● Material for the task:
•••••

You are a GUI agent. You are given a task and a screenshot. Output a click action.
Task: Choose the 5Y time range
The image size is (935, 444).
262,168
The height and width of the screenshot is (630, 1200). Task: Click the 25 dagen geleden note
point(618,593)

•••••

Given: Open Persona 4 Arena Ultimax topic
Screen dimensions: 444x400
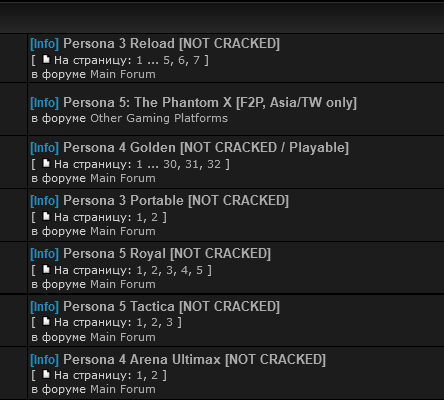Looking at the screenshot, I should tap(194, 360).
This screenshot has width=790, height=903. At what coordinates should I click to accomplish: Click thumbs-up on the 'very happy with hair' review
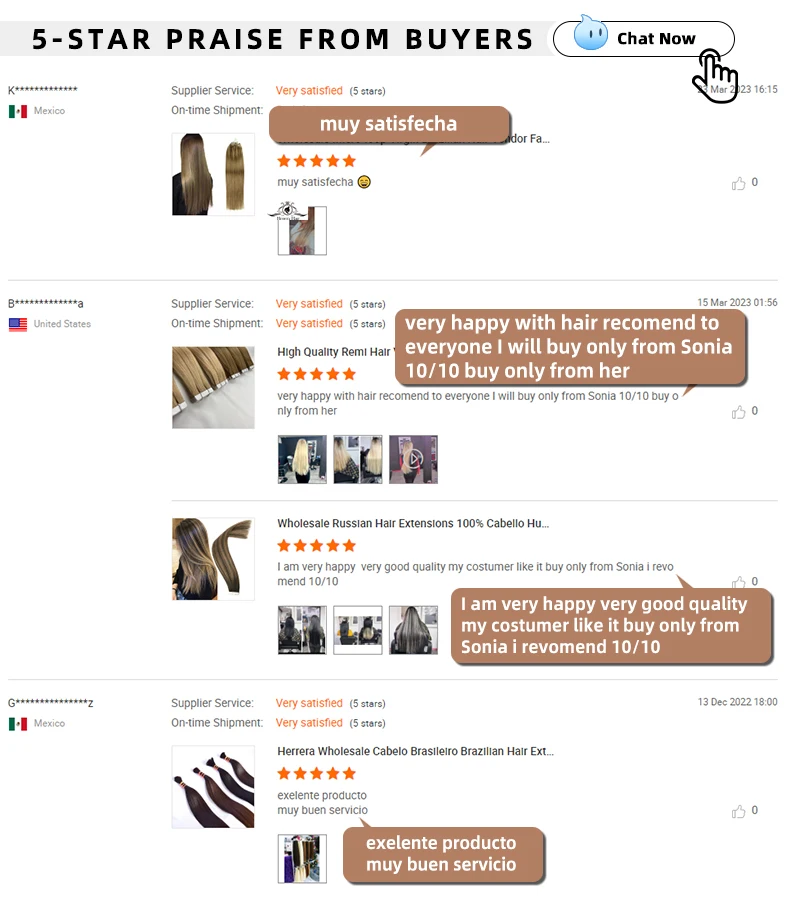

•••••

● Task brief: What are the lines in the records above, word for word, from the one containing "Given: Open Persona 4 Arena Ultimax topic" through the one containing "This screenshot has", both ends included and pictures left out?

● Solution to this exercise:
Given: Open Persona 4 Arena Ultimax topic
Screen dimensions: 444x400
Looking at the screenshot, I should tap(194, 360).
This screenshot has width=790, height=903. At what coordinates should I click to accomplish: Click thumbs-up on the 'very happy with hair' review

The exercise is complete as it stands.